Да, в этом не было ничего необыкновенного для простых сердец как Жюли, как Клара, как Жан Эскье; для них это было в порядке вещей. Но Морис Артуа вовсе не был таким простым сердцем. Как только он понял, что Клара вновь нравственно вернулась к нему, что она не питает к нему злобы, что она спокойна за его отношения к ней, так он стал мнить о себе еще больше. Он не помышлял о том, чтобы снова завладеть ею, чтоб сделать ее игрушкой своей мимолетной прихоти, чтобы ухаживать за ней и преследовать ее ласками, любя другую, нет, мысль обмануть Жюли была ему невыносима. Но ему хотелось допытаться, оставалась ли в этой замкнутой душе хоть частичка прежней нежности к нему, узнать, принадлежит ли она ему по-прежнему, несмотря на все случившееся.

Всех истинно сентиментальных людей снедает подобное беспокойство; им во что бы то ни стало хочется знать, любимы ли они женщинами, с которыми их разлучили обстоятельства или личные недоразумения. Если они узнают, что их любят, то запоздалое удовлетворение не огорчает их; потребность нежности находит себе источник в грезах, забывая о былых неудачах. Морис принадлежал к числу подобных людей; они, по превосходному выражению Генриеты английской, вечно «просят сердца».

Но как просить назад у молодой девушки это сердце, которое он оттолкнул, которому нанес такую глубокую рану? Он не смел сделать это. Уже не раз он был виноват против Жюли в полуизмене: он отправлялся днем на Ваграмскую площадь в часы, когда г-жа Сюржер выезжала из дому, а Клара обыкновенно играла на рояле, одна в моховой гостиной Он садился около нее, слушал ее или же молодая девушка переставала играть и они спокойно разговаривали. И тогда намеки на их прошлое, на их близость казались ему невозможными, почти

чудовищными. Он удивлялся, что после tete-a-tete, во время которых они говорили о самых незначительных вещах, им овладевало какое-то странное беспокойство, тяжелая грусть, заставлявшая его еще горячее бросаться в объятия Жюли.

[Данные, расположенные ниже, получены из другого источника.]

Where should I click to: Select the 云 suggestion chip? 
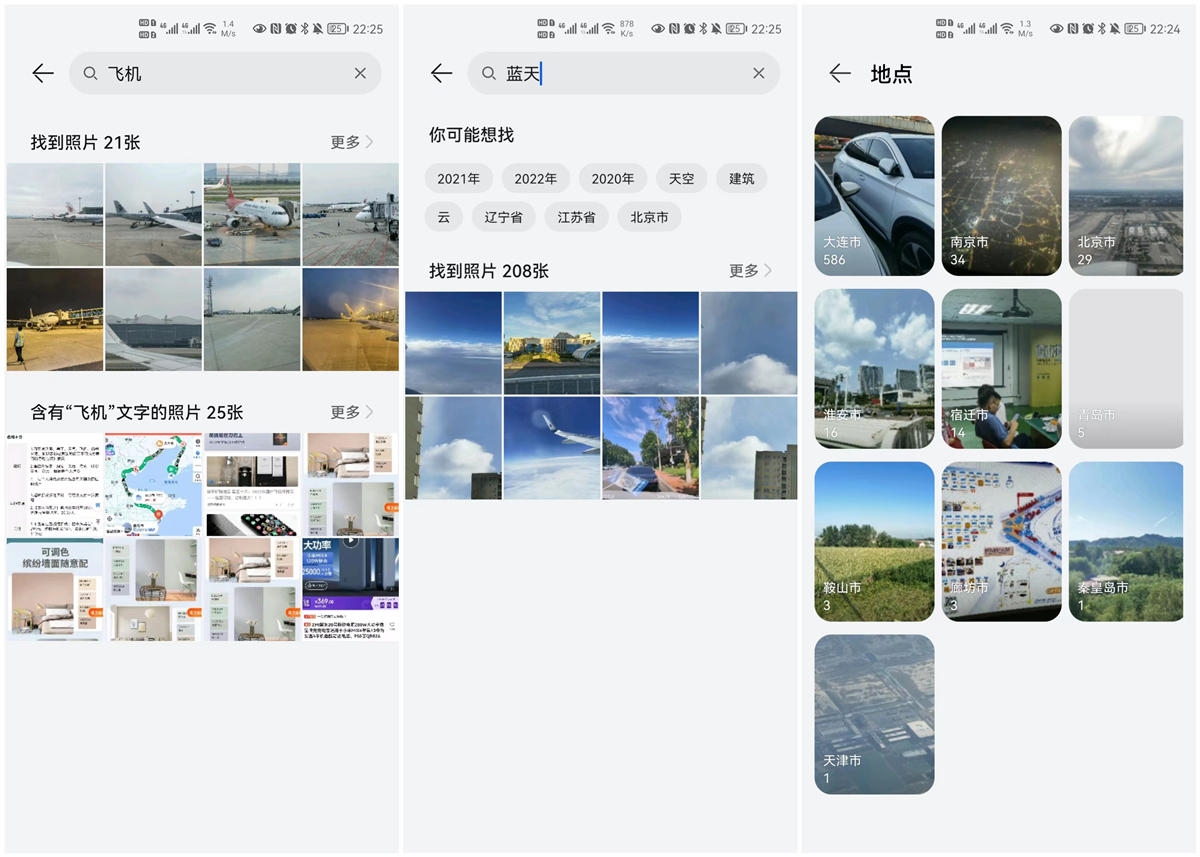pyautogui.click(x=444, y=216)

В этот весенний, почти летний день, он чувствовал себя в нервном настроении. Праздным людям хорошо знакомы эти долгие, свободные утренние часы. Морис окончил свой завтрак, прочел газеты и ему положительно нечего было делать до шести часов - до ежедневного приезда к нему Жюли Сюржер.

Он встал, бросил папироску. Он нерешительно прошелся по комнате, которая вместе с передней и кабинетом составляла всю его квартиру.

Все в этом помещении, выбранном ими на другой же день после того, как Жюли отдалась ему, напоминало ему ее. Она занималась обстановкой этой квартиры, куда была перевезена мебель из отеля на улице dAthenes. Небольшие антимакасары ее собственной работы покрывали кресла, расставлены были безделушки, которые она ему дарила в каждую годовщину их любви. Здесь было даже несколько ее туалетных вещей: матинэ, головные шпильки; в шкафу стояли ее туфли. Запах духов, которыми она душилась, мало-помалу пропитал собою драпировки. Да, этот нижний этаж на улице Сhambiges был гнездышком их любви; потому то Морис и любил этот уголок, в котором он провел целые годы страстной нежности, успокаиваясь на груди любимой женщины.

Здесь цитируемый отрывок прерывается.